A 9-year-old Jim Goodwin on top of his first summit, Hopkins Mountain.
Adriondacks climbing pioneer and guide Jim Goodwin passed away on April 7 at the age of 101.
Goodwin was 11 when he began guiding hikers up the peaks of the Adriondacks, charging as little as 50 cents a day. He went on to establish rock and ice routes throughout the east, including the first winter ascent of Mt. Colden's Trap Dike in 1935, and served as an instructor and medic for the Army's 10th Mountain Division during World War II.

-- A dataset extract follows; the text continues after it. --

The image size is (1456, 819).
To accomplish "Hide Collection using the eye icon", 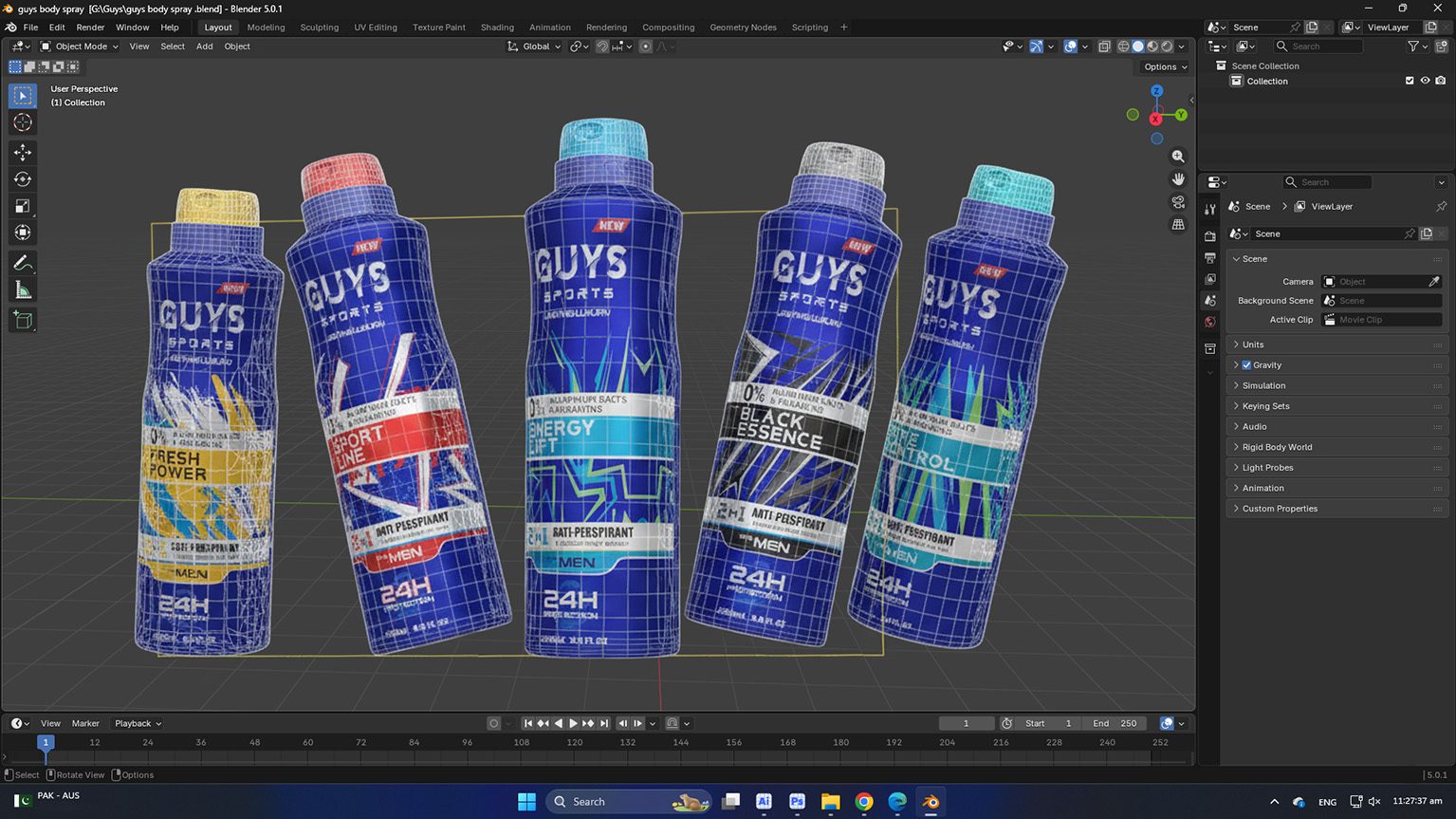I will [1425, 82].
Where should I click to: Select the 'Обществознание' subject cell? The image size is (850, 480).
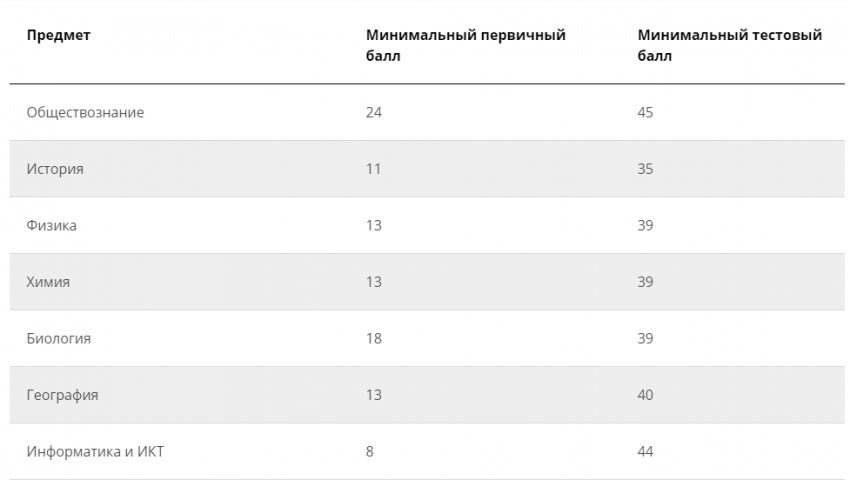[x=85, y=113]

Goodwin's name is especially associated with Mt. Marcy, the highest peak in New York State. He began guiding the mountain in 1922, making almost 200 trips to the summit over the decades. In his autobiography, And Gladly Guide, Goodwin called Mt. Marcy "my speciality and even a Holy symbol."
Friends and family of Goodwin said that even after his first ascents on rock, Goodwin's favorite activity was leading hikers through the mountains. Brett Lawrence, a hunting and fishing guide in New York's Keene Valley, told the Adirondack Daily Enterprise that Goodwin was a guide "in more ways than one."
"He didn't guide people just up the mountains," Lawrence said. "He guided them in the ways of life. He guided them spiritually."